** start of TEXT BLOCK **

Re: [[email protected]: Re: [NFS] Problems with mmap consistency]

[Date Prev][Date Next][Thread Prev][Thread Next][Date Index][Thread Index]

 



On Saturday April 1, [email protected] wrote:
> Andrea Arcangeli <[email protected]> wrote:
> >
> > Hello,
> > 
> > Just a reminder, the below patch should be applied to mainline (it's
> > still missing according to my log).
> > 
> 
> There's basically no description of what the patch does here.  Patches
> which turn up in the middle of an email discussion tend to not get applied.
> Normally someone will send a new patch with a reworked description once the
> discussion has come to a conclusion.

I'll give it a go.  See below.

> 
> > 
> > I seem to remember I asked explanations on the "was_dirty" code in my
> > first email on the subject (before noticing you also worked on the nfs
> > part about at the same time ;), but I didn't get any answer.

** end of TEXT BLOCK **
** start of SUPPLIED DATA **

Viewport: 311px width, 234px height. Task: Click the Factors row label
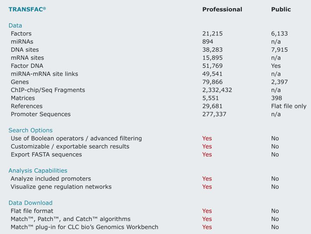(21, 34)
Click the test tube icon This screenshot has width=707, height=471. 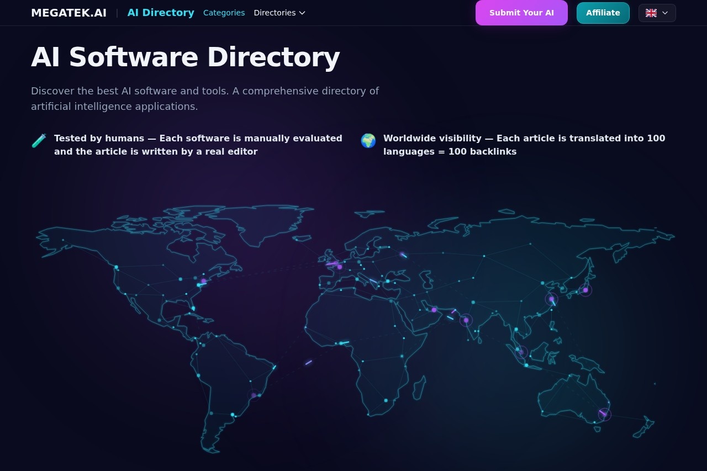pos(39,141)
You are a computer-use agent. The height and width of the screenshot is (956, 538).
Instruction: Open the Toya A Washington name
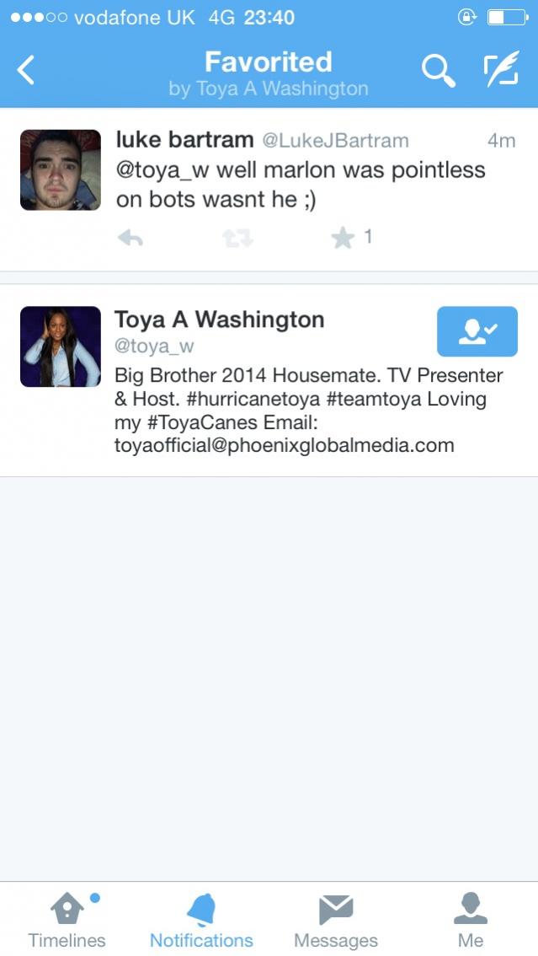coord(219,320)
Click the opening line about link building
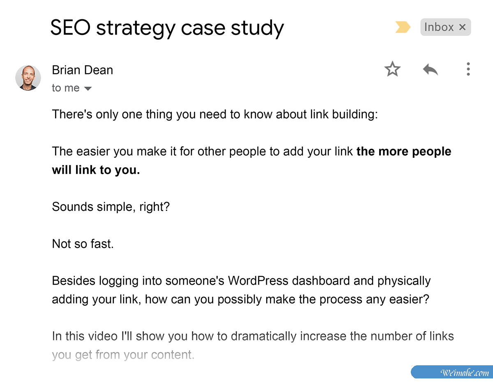493x385 pixels. pos(214,114)
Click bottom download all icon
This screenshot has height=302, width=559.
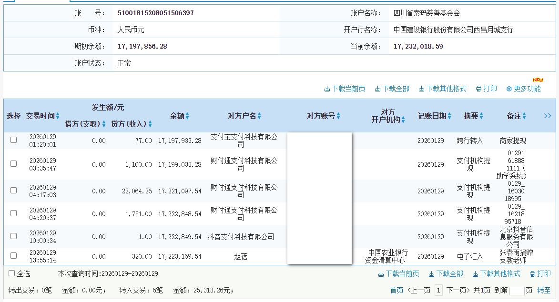click(431, 274)
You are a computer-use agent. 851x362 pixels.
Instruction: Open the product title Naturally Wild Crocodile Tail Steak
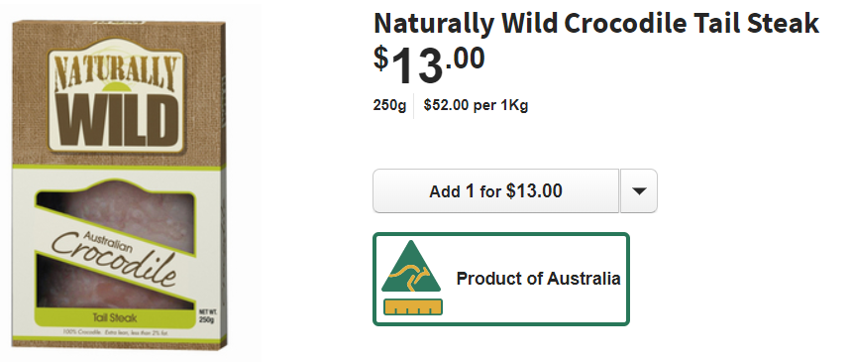pos(595,24)
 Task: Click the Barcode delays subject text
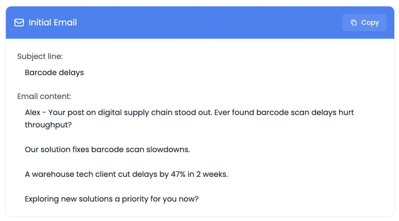(x=54, y=73)
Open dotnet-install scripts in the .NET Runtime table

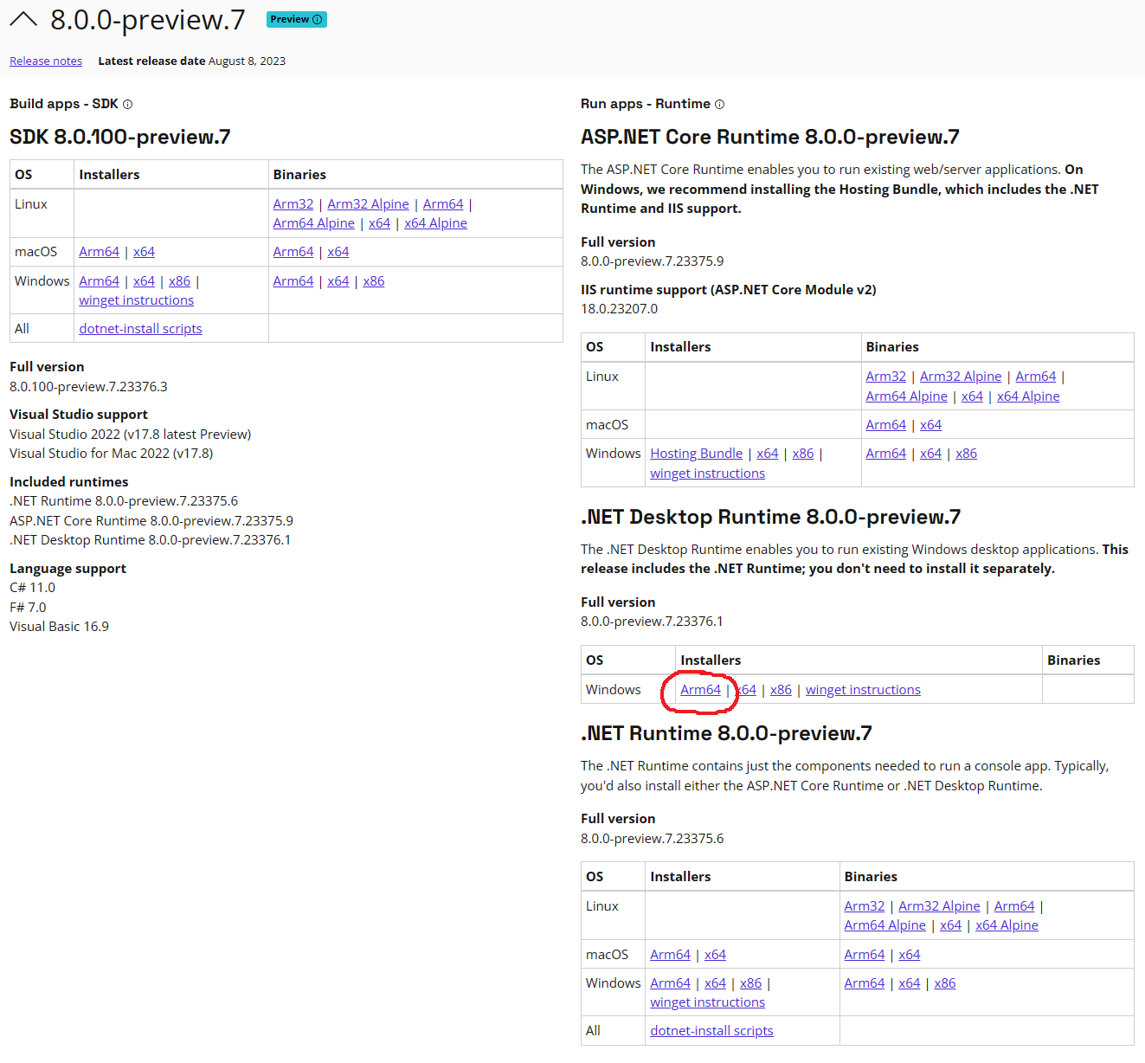711,1030
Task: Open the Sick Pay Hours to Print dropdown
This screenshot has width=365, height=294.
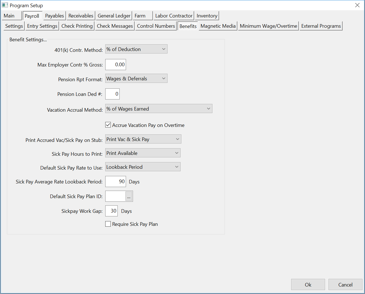Action: (x=143, y=153)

** end of SUPPLIED DATA **

→ GOALS
1: List the navigation links that appear in square brackets near the top of the NFS mailing-list message.
2: Write out the rows from the line containing "Click bottom download all icon" through the end of the rows, and leave the pictures out of the copy.

→ EXERCISE RESULTS
1: Date Prev, Date Next, Thread Prev, Thread Next, Date Index, Thread Index

2:
Click bottom download all icon
This screenshot has height=302, width=559.
click(431, 274)
You are a computer-use agent. 851x362 pixels.
Instruction: Open the product title Naturally Wild Crocodile Tail Steak
pos(595,24)
 Task: Click the Barcode delays subject text
(x=54, y=73)
Open dotnet-install scripts in the .NET Runtime table

711,1030
Task: Open the Sick Pay Hours to Print dropdown
This screenshot has width=365, height=294.
Action: (x=143, y=153)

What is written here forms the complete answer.